The liberal advocacy group says in a complaint filed in the U.S. District Court for the District of Columbia on Thursday that the FDA has failed to act on its 2014 petition to revise labeling requirements and limit the legal uses of over-the-counter oral health-care products that contain benzocaine.
The group claims the ingredient, often found in products to treat teething pain, is linked to methemoglobinemia, a life-threatening blood disorder that impairs the body’s ability to use oxygen.
“Although more than three years have passed since Public Citizen filed its petition, the FDA has neither granted nor denied it,” the group said in its 10-page complaint.
“Nor has the FDA taken any of the actions that Public Citizen requested to address serious health risks.”
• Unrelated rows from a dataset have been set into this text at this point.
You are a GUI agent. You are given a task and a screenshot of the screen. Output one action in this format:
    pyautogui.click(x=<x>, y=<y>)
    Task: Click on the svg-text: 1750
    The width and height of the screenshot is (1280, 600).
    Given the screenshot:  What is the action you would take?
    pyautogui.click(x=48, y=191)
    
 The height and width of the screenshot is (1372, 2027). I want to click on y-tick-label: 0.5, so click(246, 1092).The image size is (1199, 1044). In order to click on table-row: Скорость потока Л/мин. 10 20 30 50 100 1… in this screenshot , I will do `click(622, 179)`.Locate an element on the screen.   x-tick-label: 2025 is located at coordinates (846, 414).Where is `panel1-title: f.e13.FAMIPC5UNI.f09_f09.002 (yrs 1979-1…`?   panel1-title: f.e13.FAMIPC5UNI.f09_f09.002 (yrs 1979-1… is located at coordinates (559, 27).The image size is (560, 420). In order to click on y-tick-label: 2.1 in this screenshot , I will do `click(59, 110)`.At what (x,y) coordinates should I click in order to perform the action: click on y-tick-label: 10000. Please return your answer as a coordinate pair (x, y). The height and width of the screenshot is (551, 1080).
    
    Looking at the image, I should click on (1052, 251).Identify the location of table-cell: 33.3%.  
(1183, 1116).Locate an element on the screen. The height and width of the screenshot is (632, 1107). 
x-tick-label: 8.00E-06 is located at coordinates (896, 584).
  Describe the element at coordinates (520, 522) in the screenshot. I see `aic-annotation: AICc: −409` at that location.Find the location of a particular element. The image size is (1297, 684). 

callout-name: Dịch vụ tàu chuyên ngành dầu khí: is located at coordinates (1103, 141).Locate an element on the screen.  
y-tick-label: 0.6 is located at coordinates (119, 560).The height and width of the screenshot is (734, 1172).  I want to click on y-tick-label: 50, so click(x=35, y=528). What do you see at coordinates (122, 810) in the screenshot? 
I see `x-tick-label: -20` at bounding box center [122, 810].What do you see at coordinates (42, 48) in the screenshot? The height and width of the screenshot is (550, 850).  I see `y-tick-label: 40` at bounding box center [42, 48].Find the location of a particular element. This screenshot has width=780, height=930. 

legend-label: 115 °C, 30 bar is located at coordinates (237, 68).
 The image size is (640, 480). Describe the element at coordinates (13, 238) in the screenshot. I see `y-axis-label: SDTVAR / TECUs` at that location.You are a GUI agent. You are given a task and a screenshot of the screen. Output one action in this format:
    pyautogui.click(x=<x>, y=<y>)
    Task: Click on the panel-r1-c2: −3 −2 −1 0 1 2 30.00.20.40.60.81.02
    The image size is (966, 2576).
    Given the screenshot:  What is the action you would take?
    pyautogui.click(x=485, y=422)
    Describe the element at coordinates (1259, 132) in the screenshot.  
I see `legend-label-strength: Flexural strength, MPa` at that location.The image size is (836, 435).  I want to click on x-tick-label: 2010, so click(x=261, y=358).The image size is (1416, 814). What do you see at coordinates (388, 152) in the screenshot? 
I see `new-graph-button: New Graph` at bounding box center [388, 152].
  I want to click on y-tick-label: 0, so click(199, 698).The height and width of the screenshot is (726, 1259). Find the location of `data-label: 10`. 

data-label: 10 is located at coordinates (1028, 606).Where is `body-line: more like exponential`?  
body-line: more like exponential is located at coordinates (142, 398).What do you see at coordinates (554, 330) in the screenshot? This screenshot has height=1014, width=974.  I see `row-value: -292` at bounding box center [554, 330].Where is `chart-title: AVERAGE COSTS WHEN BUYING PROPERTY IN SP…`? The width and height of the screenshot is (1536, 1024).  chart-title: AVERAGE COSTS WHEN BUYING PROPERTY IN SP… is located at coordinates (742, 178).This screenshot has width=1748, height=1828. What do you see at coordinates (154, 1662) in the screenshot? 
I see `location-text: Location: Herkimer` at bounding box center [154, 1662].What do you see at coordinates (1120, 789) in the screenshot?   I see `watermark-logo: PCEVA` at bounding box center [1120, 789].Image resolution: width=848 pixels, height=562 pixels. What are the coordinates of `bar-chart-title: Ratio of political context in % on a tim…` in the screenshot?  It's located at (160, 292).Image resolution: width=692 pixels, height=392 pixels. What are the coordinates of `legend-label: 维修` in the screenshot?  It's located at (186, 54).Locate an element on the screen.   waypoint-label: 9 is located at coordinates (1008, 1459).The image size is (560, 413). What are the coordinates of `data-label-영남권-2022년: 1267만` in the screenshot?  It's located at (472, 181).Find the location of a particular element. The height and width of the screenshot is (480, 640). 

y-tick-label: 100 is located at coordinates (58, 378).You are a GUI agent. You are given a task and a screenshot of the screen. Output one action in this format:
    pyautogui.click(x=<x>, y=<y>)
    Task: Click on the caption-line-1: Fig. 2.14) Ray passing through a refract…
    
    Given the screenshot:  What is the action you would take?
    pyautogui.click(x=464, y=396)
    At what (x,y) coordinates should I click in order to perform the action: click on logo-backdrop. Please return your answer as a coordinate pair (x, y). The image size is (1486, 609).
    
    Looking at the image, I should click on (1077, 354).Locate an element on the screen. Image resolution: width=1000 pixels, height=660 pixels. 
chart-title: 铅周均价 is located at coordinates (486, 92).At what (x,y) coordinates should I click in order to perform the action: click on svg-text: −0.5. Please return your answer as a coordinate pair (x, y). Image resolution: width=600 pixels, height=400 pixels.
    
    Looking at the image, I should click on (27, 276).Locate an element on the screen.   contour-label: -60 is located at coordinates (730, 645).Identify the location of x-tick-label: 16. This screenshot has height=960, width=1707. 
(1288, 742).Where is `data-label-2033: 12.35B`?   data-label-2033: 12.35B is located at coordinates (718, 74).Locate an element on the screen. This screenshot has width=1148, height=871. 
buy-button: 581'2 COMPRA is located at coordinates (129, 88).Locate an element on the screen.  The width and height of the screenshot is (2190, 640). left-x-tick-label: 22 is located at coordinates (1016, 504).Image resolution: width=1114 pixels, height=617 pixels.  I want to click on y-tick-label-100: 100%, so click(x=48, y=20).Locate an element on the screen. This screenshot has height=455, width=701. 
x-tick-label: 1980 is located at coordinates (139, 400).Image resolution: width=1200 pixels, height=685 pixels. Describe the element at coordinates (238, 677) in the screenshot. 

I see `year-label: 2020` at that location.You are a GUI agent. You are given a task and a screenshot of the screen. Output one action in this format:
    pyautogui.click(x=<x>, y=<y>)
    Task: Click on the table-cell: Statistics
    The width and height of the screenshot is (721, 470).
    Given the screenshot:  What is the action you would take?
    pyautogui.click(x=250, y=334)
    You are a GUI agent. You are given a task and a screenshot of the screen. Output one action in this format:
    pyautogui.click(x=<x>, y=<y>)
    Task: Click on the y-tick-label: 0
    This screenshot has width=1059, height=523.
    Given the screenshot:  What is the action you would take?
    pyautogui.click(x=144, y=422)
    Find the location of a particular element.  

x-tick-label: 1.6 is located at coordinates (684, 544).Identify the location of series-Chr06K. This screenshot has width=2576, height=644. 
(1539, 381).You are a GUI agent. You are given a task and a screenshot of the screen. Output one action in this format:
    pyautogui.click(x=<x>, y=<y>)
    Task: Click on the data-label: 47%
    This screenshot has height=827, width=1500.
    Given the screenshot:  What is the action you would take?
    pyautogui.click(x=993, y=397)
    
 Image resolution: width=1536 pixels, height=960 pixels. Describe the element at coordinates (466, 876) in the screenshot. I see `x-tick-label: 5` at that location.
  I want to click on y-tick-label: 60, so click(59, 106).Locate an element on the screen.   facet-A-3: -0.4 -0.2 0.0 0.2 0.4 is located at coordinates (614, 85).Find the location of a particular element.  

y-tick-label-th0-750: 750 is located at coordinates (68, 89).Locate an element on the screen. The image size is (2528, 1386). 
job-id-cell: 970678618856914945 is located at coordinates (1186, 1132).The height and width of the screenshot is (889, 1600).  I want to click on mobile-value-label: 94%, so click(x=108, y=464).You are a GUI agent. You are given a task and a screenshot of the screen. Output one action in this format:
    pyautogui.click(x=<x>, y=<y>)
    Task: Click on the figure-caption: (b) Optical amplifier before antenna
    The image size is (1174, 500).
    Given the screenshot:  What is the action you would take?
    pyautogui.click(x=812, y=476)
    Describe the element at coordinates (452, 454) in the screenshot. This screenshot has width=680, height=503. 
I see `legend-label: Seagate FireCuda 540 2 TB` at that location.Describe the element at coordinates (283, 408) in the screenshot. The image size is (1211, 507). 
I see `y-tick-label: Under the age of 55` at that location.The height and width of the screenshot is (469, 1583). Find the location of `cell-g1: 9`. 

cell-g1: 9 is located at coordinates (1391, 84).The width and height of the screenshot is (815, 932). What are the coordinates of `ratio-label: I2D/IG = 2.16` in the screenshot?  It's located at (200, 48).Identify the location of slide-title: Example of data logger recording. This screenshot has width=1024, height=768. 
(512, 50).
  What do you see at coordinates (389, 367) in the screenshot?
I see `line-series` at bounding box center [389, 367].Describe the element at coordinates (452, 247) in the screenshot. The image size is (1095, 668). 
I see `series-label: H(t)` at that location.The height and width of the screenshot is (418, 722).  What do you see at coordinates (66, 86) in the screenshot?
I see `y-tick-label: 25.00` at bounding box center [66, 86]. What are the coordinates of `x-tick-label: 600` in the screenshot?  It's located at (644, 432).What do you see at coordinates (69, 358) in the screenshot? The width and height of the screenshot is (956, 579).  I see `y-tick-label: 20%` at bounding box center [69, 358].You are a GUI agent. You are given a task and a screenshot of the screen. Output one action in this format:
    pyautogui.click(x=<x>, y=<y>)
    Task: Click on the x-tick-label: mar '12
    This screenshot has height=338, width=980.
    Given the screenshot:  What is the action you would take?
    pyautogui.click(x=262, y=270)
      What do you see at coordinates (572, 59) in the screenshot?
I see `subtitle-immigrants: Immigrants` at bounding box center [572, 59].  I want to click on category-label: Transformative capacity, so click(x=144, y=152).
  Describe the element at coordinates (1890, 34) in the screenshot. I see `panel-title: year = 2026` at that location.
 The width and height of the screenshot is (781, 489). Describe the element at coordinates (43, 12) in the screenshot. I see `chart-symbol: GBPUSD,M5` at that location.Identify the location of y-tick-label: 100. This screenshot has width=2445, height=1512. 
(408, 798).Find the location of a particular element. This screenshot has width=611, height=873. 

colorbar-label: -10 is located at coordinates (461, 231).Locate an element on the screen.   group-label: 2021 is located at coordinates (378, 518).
Public Citizen claims FDA has known for years about the health risks associated with benzocaine and even issued safety warnings between 2003 and 2004, and again in 2014, about the risks of methemoglobinemia from over-the-counter benzocaine products.
“In 2012, FDA reported that since 2006, ‘the agency had received 29 reports of benzocaine gel-related cases of methemoglobinemia. Nineteen of those cases occurred in children, and 15 of the 19 cases occurred in children under 2 years of age,’” the group argued.
Public Citizen is asking the court to force FDA to act on its petition.